◆ **Exercise objective**:
Begin your copy at the line that holds "1453x840 pixels. Task: Click" and carry it through the final line of the data, writing out each line exactly and omitting pictures.

[Stored data entries]
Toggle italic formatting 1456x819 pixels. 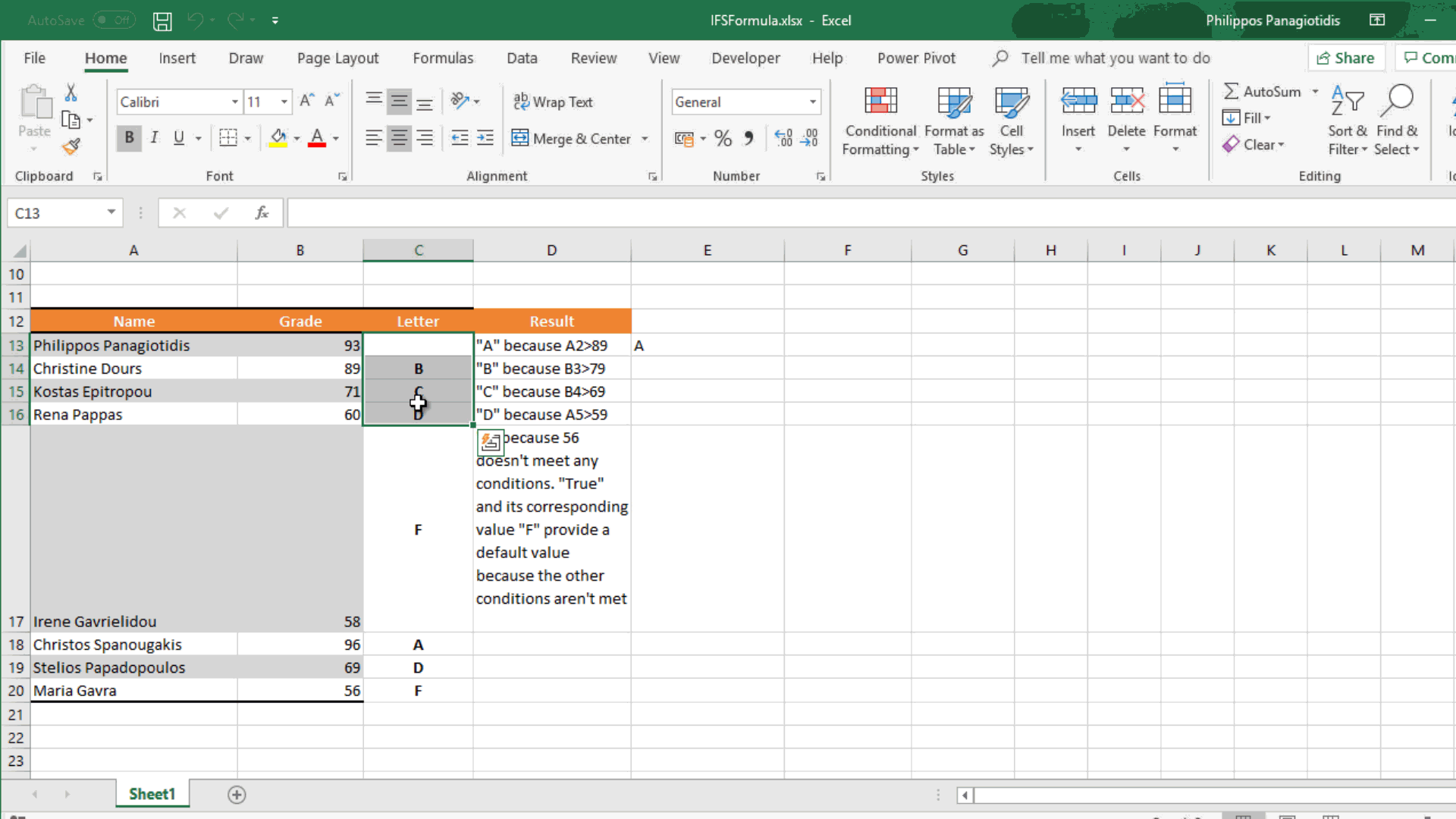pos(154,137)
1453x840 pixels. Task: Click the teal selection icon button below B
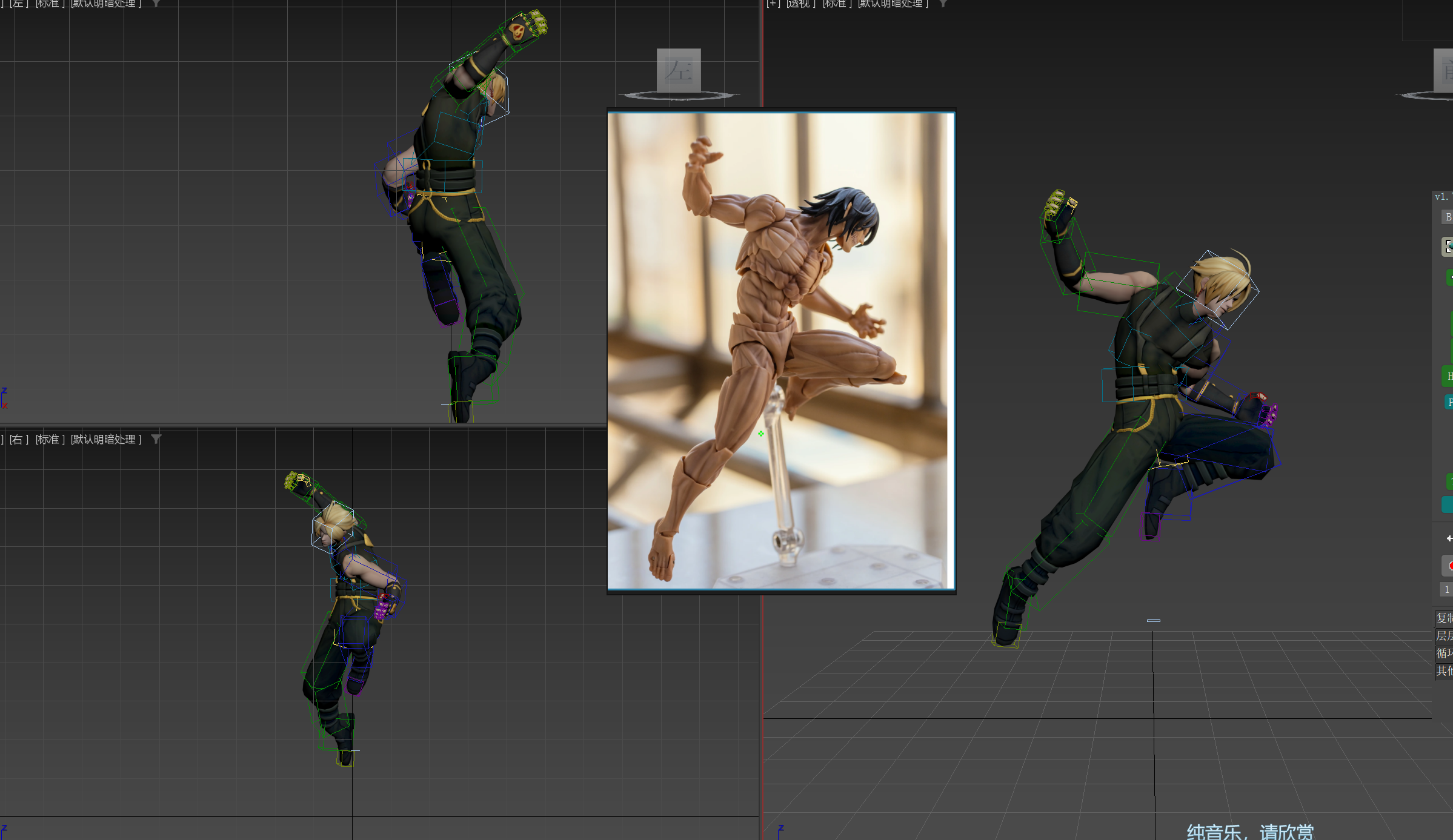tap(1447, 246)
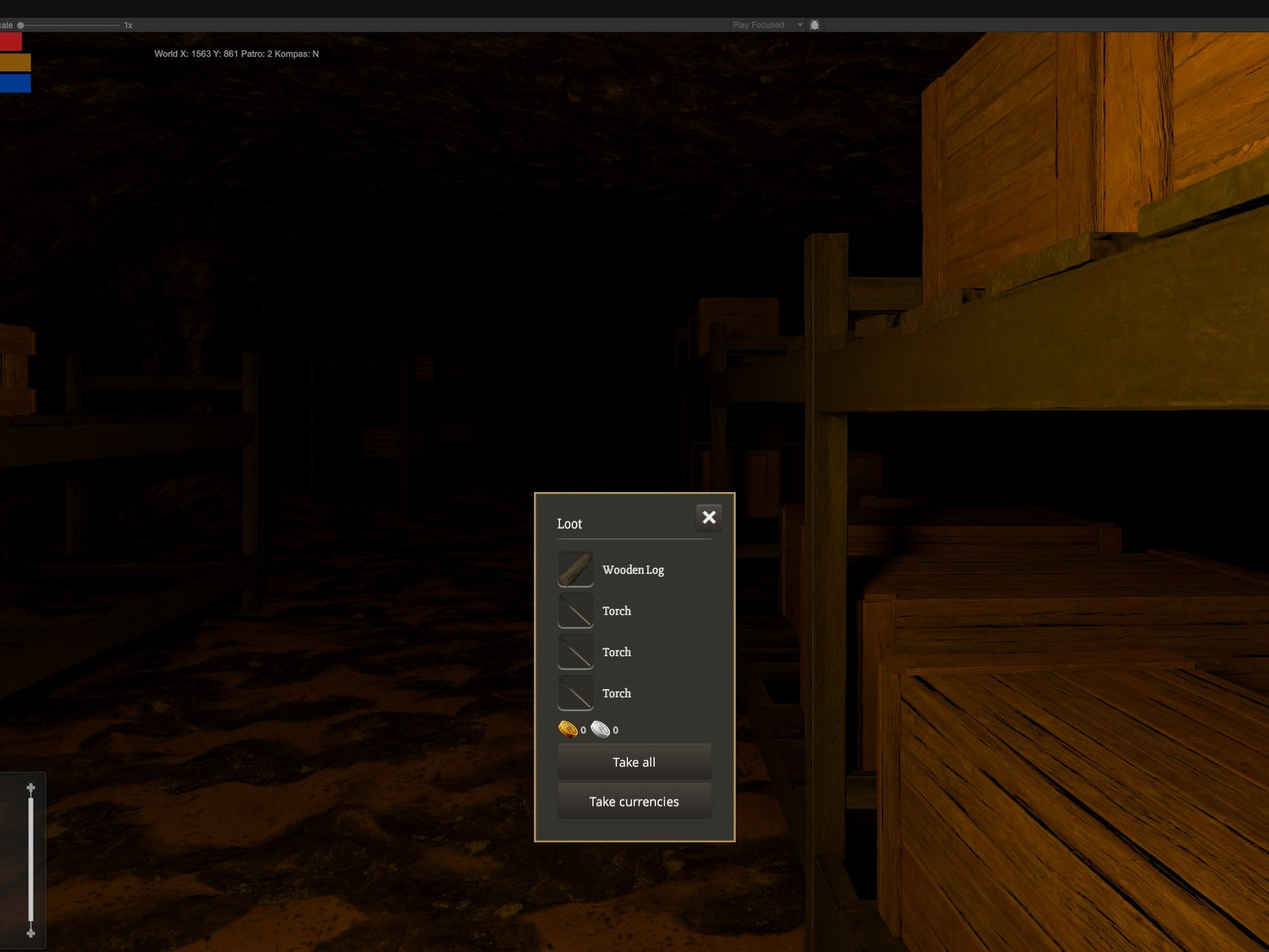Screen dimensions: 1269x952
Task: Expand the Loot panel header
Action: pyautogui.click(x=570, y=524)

◆ **Output**:
1453x840 pixels. Task: Click the teal selection icon button below B
tap(1447, 246)
Screen dimensions: 1269x952
Task: Expand the Loot panel header
Action: pyautogui.click(x=570, y=524)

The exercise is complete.